◆ BRIEF
Exclude the pictures and retype the entries as written.

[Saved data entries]
════════════════════
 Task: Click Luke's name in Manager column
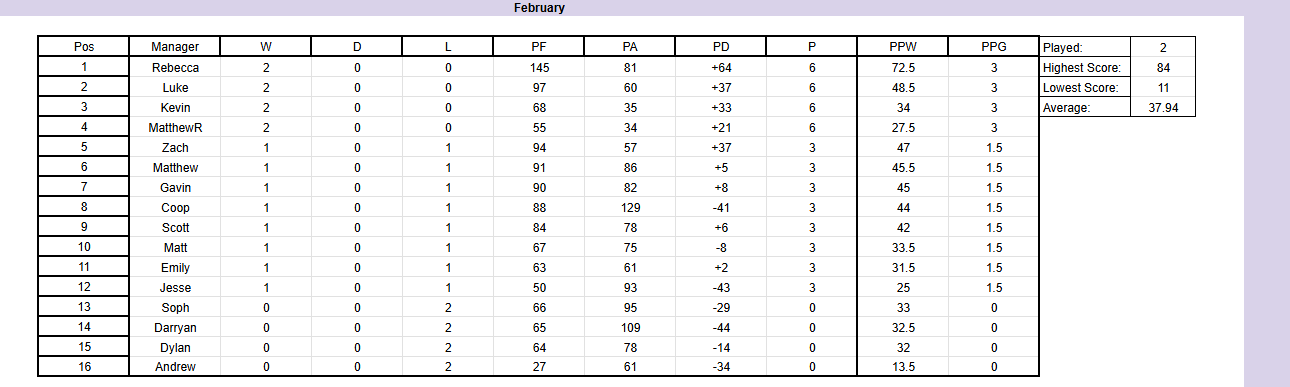(175, 87)
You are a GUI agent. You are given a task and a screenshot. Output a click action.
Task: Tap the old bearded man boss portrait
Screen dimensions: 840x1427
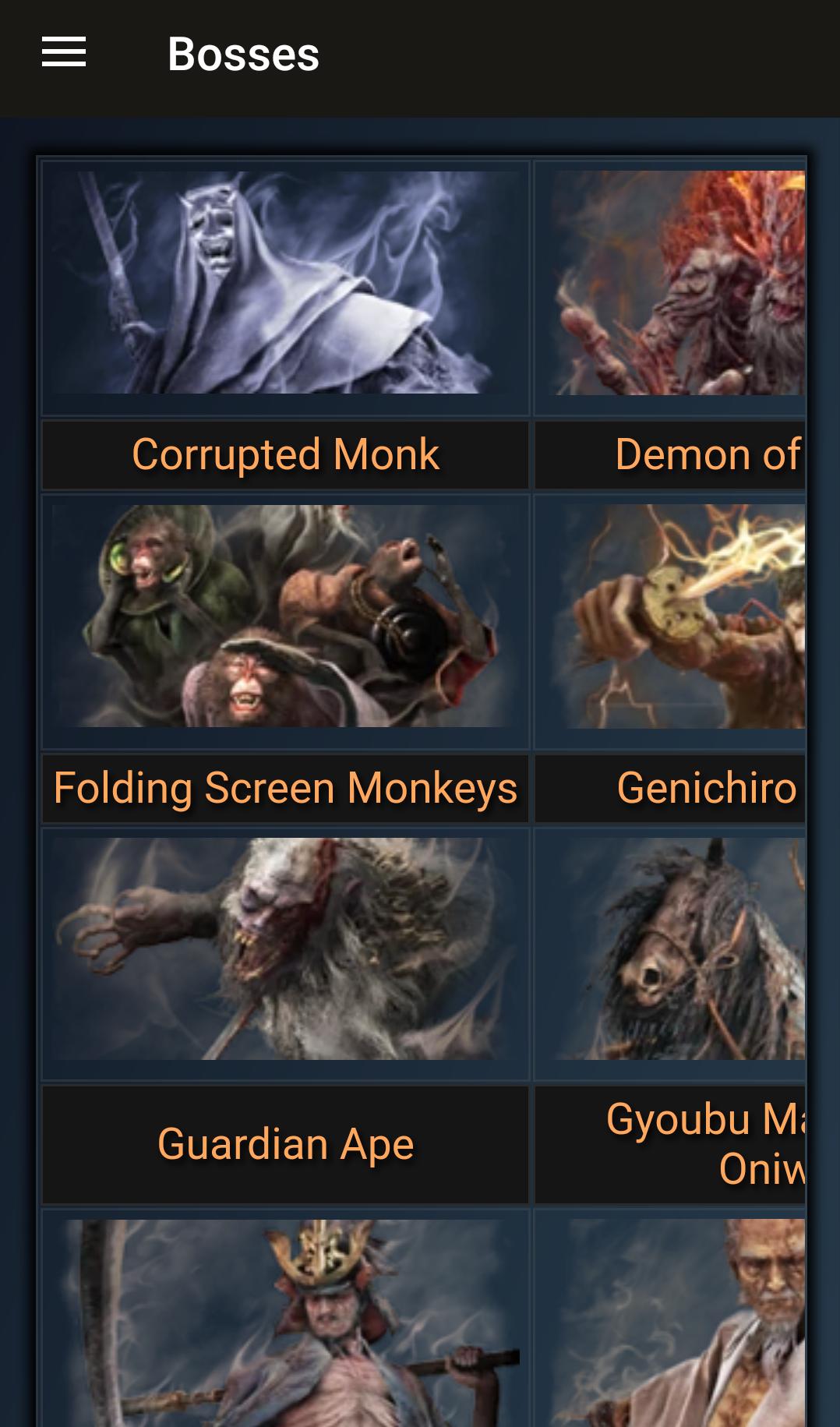[x=678, y=1323]
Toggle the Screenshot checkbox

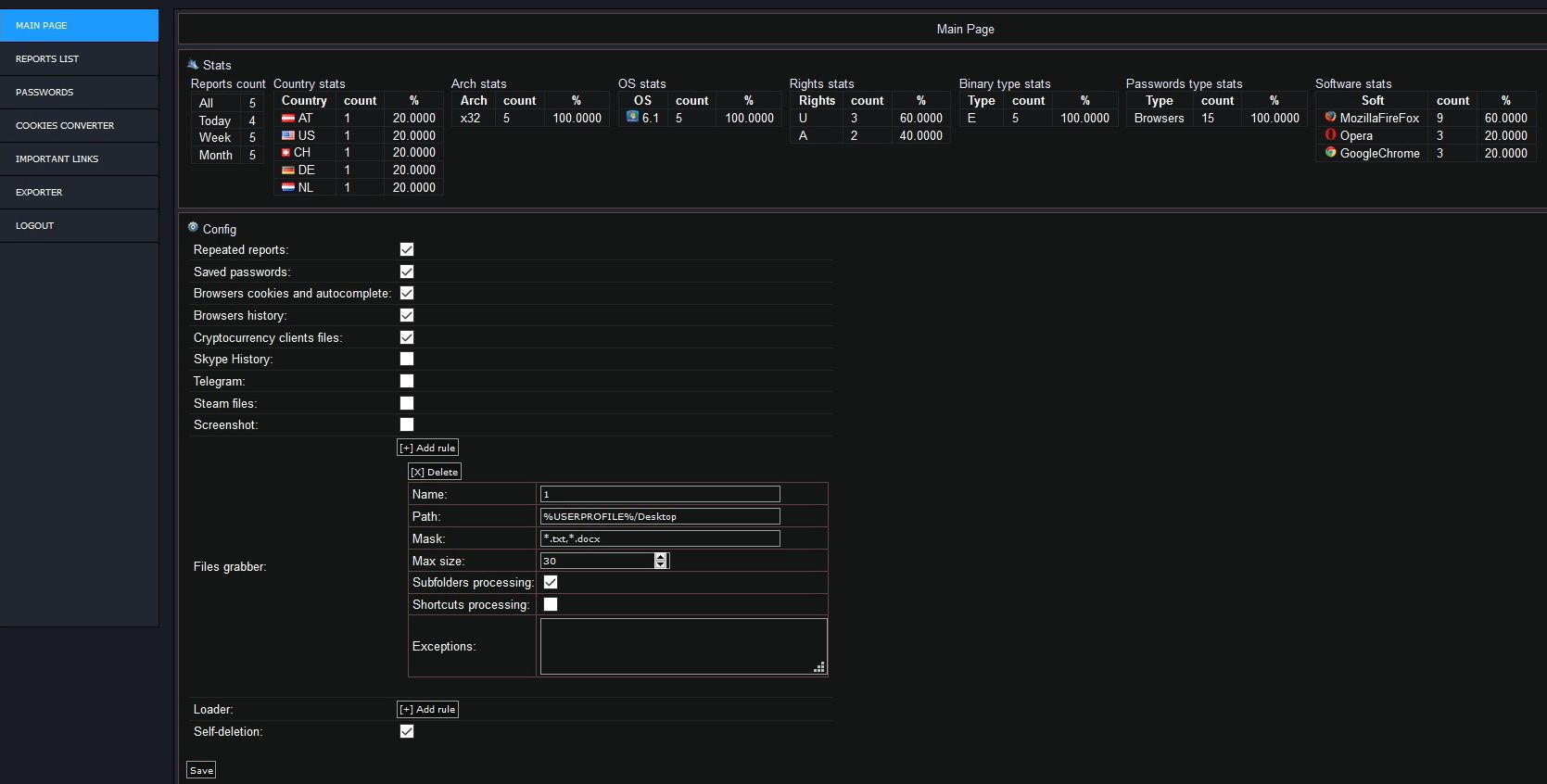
════════════════════
◆ REPLY TO THE TASK
 Task: Click Luke's name in Manager column
(175, 87)
You are a GUI agent. You are given a task and a screenshot. Output a click action.
Task: Tap the old bearded man boss portrait
Screen dimensions: 840x1427
[x=678, y=1323]
Toggle the Screenshot checkbox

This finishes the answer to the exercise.